Pictures in the records below are skipped; the rest is copied exactly.

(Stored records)

☆ ☆ ☆ ☆ ☆

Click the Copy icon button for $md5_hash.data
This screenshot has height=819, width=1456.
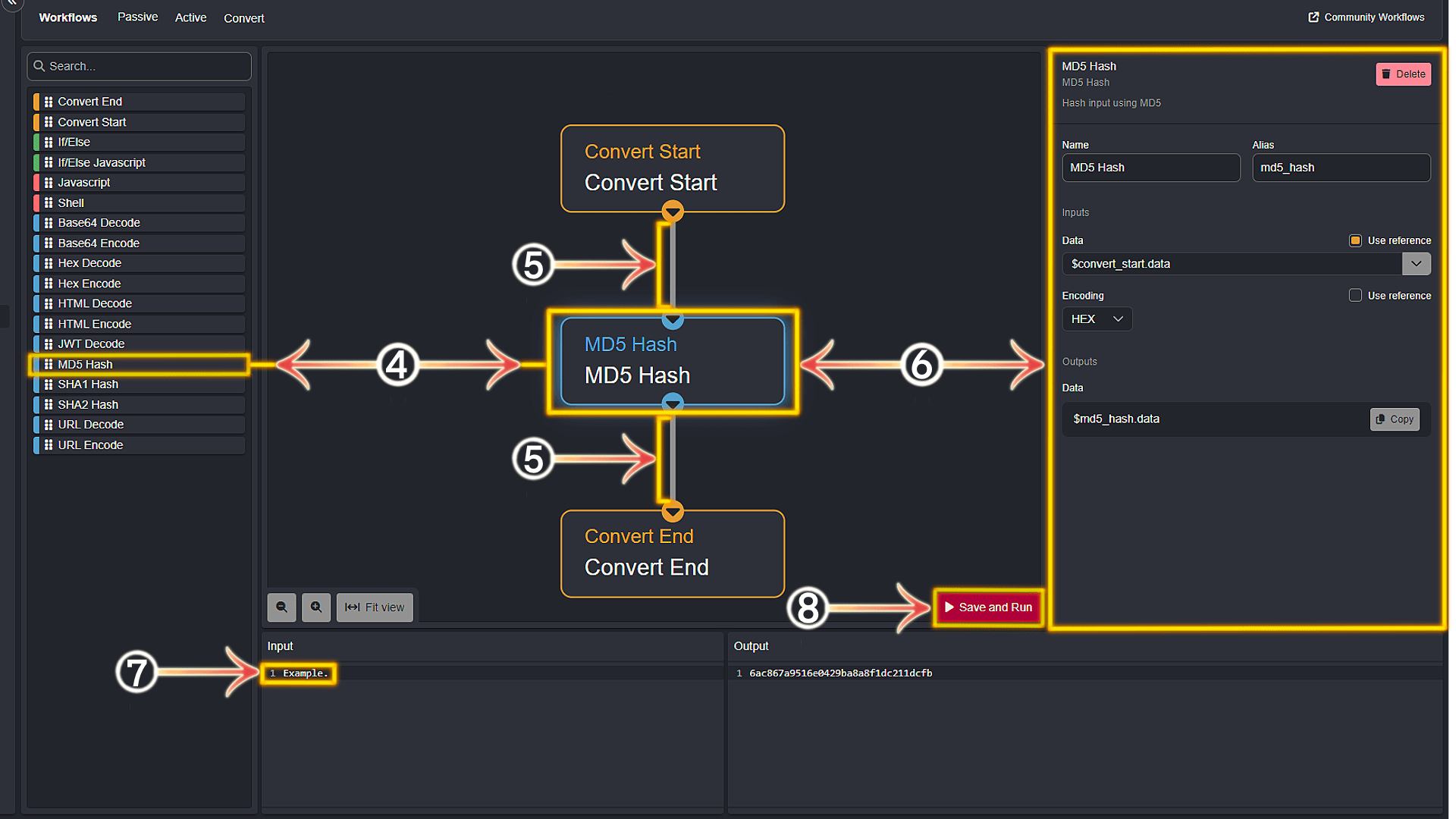pyautogui.click(x=1394, y=419)
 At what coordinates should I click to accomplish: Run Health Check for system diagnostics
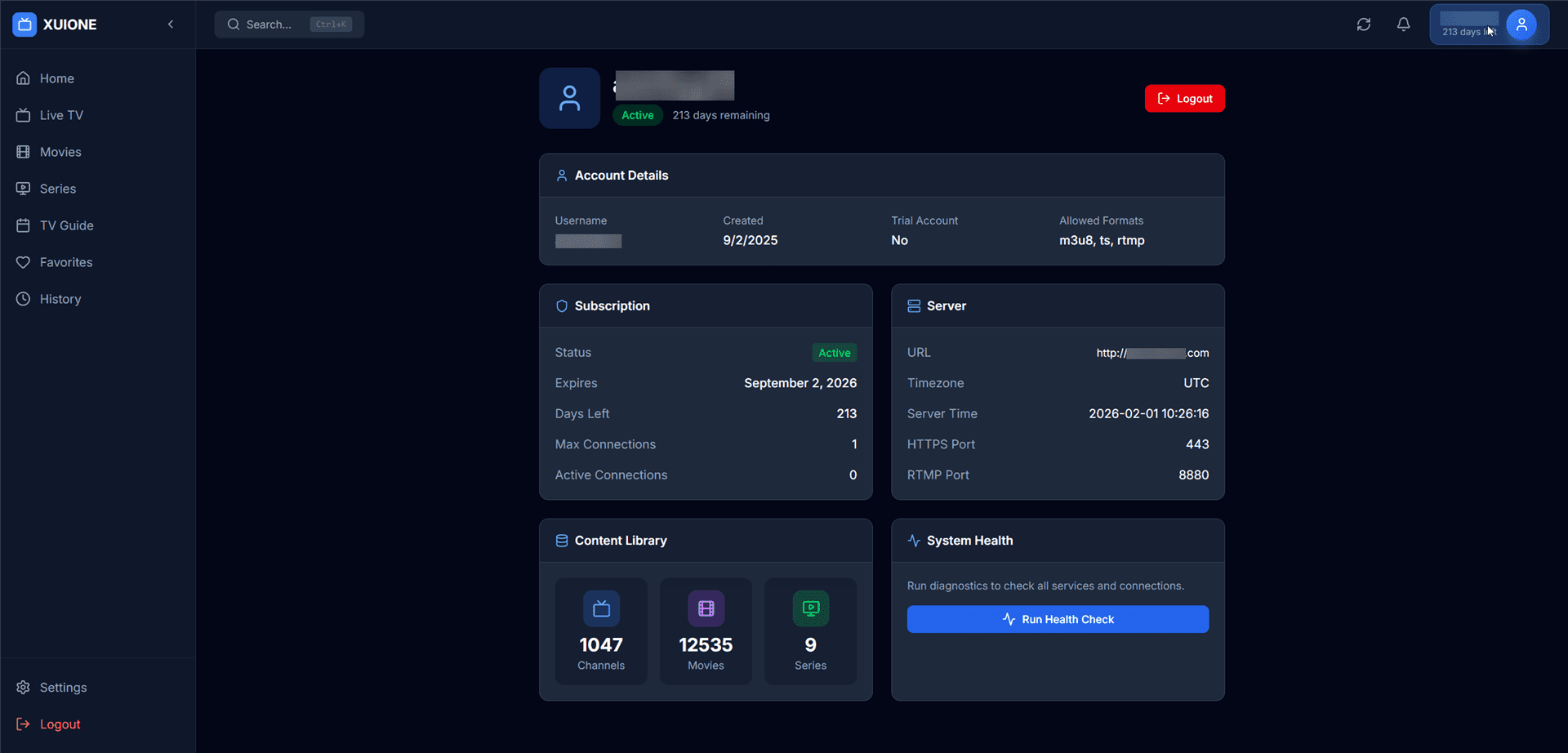pyautogui.click(x=1058, y=619)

☆ ☆ ☆ ☆ ☆

Solution to the exercise -
Click the Copy icon button for $md5_hash.data
This screenshot has height=819, width=1456.
pyautogui.click(x=1394, y=419)
 At what coordinates should I click to accomplish: Run Health Check for system diagnostics
pyautogui.click(x=1058, y=619)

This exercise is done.